L'unità non significa l'annullamento delle diversità nei vari campi delle scelte politiche, ma sicuramente riguarda - per noi cattolici - il riconoscersi vicendevole della volontà di applicare in concreto, onestamente e senza secondi fini, i principi condivisi in cui crediamo e anche la sicurezza che sempre meno saranno frequentati i vizi della chiacchiera autorevolmente descritti dal nostro Papa.

1 commento:

  1. 18 maggio 2013, Piazza S. Pietro, Veglia di Pentecoste.

    A Papa Francesco viene posta la seguente domanda:
    “… Quale contributo concreto ed efficace possiamo dare alla Chiesa e alla società per affrontare questa grave crisi che tocca l’etica pubblica … il modello di sviluppo, la politica, …?”

    Papa Francesco così risponde:
    “… Vivere il Vangelo è il principale contributo che possiamo dare…
    … la testimonianza dell’amore fraterno, della solidarietà, della condivisione…
    … In questo momento di crisi non possiamo preoccuparci soltanto di noi stessi, chiuderci nella solitudine, nello scoraggiamento, nel senso di impotenza di fronte ai problemi. Non chiudersi, per favore! Questo è un pericolo: ci chiudiamo nella parrocchia, con gli amici, nel movimento, con coloro con i quali pensiamo le stesse cose… ma sapete che cosa succede? Quando la Chiesa diventa chiusa, si ammala, si ammala. Pensate ad una stanza chiusa per un anno; quando tu vai, c’è odore di umidità, ci sono tante cose che non vanno. Una Chiesa chiusa è la stessa cosa: è una Chiesa ammalata. La Chiesa deve uscire da se stessa …

    … Ma che cosa succede se uno esce da se stesso? Può succedere quello che può capitare a tutti quelli che escono di casa e vanno per la strada: un incidente. Ma io vi dico: preferisco mille volte una Chiesa incidentata, incorsa in un incidente, che una Chiesa ammalata per chiusura! Uscite fuori, uscite!...

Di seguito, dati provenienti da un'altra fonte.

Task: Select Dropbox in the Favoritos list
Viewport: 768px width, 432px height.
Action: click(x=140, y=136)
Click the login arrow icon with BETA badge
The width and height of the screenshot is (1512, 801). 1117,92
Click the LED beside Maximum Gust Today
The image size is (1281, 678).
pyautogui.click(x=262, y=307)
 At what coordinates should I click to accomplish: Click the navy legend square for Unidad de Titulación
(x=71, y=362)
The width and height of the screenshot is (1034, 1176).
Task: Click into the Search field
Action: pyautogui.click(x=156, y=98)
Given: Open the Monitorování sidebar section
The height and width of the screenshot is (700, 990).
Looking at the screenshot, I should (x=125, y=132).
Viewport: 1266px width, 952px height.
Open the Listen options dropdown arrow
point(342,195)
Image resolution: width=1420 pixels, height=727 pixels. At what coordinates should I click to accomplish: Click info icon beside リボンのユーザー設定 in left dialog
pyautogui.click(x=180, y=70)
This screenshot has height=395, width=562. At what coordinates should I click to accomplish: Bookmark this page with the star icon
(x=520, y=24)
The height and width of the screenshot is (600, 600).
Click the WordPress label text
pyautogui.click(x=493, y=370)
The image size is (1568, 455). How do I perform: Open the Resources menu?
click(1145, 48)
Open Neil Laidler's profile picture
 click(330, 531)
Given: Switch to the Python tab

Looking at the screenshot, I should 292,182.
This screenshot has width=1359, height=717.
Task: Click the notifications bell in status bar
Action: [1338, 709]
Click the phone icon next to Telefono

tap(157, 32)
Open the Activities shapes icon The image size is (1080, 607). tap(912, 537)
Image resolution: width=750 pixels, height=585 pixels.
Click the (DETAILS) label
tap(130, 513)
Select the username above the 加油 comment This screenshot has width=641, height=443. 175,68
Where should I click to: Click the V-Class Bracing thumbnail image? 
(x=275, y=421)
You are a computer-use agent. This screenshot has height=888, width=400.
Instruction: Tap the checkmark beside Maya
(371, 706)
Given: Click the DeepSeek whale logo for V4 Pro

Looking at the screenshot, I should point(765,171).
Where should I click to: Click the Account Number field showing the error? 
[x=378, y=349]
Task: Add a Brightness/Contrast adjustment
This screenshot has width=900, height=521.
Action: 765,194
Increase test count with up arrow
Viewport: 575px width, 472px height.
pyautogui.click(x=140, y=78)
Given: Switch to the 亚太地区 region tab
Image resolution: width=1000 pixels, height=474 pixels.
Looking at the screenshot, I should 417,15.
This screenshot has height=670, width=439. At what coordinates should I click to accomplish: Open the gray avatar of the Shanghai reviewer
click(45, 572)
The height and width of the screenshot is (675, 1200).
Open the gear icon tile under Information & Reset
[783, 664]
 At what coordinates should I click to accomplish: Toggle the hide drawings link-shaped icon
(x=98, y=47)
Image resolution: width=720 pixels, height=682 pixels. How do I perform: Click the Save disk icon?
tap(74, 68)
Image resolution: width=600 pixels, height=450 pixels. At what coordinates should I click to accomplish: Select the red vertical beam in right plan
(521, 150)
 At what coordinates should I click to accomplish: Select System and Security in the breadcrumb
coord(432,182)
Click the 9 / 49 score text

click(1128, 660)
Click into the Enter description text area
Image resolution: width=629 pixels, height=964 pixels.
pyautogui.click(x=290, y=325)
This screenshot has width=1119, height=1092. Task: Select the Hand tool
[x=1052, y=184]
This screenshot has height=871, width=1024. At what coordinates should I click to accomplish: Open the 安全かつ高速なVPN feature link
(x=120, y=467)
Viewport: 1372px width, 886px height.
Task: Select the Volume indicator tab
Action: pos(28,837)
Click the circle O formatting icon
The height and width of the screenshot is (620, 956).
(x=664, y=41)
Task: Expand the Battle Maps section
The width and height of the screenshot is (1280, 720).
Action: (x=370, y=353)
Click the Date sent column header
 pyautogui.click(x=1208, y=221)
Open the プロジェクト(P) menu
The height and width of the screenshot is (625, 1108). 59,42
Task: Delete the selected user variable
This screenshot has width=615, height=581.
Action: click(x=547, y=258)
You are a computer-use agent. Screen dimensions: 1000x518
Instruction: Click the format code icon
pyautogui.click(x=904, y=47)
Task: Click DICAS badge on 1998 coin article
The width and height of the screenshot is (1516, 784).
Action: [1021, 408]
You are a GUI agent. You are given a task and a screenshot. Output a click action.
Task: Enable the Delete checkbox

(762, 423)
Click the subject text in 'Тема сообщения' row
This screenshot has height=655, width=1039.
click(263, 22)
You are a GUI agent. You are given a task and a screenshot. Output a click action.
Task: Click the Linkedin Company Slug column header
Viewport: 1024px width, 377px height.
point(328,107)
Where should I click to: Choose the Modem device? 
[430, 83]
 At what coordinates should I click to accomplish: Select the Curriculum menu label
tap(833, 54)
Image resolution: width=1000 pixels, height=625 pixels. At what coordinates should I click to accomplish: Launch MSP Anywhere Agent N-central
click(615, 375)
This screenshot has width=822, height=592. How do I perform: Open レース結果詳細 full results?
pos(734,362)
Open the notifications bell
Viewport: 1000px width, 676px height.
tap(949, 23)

    … In questa “uscita” è importante andare all’incontro; questa parola per me è molto importante: l’incontro con gli altri …
    … Noi viviamo una cultura dello scontro…
    … Ma noi dobbiamo andare all’incontro e dobbiamo creare con la nostra fede una “cultura dell’incontro”, una cultura dell’amicizia, una cultura dove troviamo fratelli, dove possiamo parlare anche con quelli che non la pensano come noi,…
    …anche con quelli che hanno un’altra fede, che non hanno la stessa fede…
    …Noi dobbiamo diventare cristiani coraggiosi.”


    La vita è fatta di scelte quotidiane.
    In qualsiasi momento, volendo, una nostra scelta può cambiare il corso della nostra vita e delle nostre relazioni. Laddove non ci soddisfano. Laddove le vorremmo diverse, più positive.
    Se si vuole che le nostre relazioni cambino, che la nostra vita cambi, dobbiamo essere noi a cambiare.
    Ad abbandonare comportamenti abituali, prevedibili, ripetitivi, il cui risultato non cambia mai, è sempre lo stesso.
    E ad attivare comportamenti nuovi il cui risultato non è certo. C’è il rischio di sbagliare, e di stare ancora male.
    O di finalmente cambiare in meglio la nostra vita e le nostre relazioni.
    Non è facile, ci vuole coraggio.
    Ma vale la pena tentare, sempre.